In terms of UK hospitalisations, things are going about as well as they could possibly have hoped for, which is why we are hearing all sorts of optimistic noises from the UK government at the moment. Having studied the modelling it seems reasonable to say that things have an appearance of going much better on that front than the modelling implied, but in terms of timing its actually still too early to be confident that reality will be quite different to the alarming modelling scenarios. So I have to see if this holds true for the next few weeks before I start to feel my worst case fears slipping away, to be replaced by something still unpleasant but not on the scale seen previously.
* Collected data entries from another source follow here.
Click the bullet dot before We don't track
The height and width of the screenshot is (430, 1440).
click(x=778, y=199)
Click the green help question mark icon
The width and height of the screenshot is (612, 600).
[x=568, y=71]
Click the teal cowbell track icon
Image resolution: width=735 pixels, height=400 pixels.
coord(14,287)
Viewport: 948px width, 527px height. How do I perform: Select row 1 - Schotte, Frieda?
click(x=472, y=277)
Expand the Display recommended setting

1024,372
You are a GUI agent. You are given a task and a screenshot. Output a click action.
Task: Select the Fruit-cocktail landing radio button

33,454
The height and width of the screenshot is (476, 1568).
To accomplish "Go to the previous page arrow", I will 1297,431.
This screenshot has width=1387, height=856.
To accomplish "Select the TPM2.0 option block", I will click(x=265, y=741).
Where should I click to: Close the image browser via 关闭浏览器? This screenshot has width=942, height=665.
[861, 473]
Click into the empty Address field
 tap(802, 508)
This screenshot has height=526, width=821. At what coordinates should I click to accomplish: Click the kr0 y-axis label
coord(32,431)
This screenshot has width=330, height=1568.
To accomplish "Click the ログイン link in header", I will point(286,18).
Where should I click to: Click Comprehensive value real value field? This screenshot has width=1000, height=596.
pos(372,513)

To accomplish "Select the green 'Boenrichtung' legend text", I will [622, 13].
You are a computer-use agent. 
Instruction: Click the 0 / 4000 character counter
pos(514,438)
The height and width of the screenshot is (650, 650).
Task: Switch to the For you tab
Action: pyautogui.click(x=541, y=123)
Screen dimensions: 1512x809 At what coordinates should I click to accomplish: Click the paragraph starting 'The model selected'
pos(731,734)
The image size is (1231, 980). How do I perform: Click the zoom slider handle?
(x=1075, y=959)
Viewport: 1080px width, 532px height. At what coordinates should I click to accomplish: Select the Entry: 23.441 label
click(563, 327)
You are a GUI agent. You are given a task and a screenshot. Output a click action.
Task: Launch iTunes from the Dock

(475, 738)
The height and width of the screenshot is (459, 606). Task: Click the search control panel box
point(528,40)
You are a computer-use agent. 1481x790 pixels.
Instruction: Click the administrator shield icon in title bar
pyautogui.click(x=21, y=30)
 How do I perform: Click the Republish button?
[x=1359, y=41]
And I'm probably going to have to study the detail more thoroughly since some kind of rise in hospitalisations is still on the cards, so it might take a while before I can tell the difference between a curve that will lead to something far below previous peaks, and something that quickly turns into a complete nightmare.

In other words, hope is not lost at this stage, the numbers are within a range where it is not utterly inevitable that my worst case fears will fully materialise. But neither would I be ready yet to cash in that hope for something more substantial and irreversible.
 
Things that would kill that hope for me: A large spread of cases into higher age groups over time. An alarming trajectory in regards hospitalisations (and deaths).

Things that will allow that hope to blossom and solidify: The passing of time without the above happening.

Current enablers of hope: Some of the data (but certainly not overall case numbers & trajectory). The vaccines being rather good and having passed the stress test so far.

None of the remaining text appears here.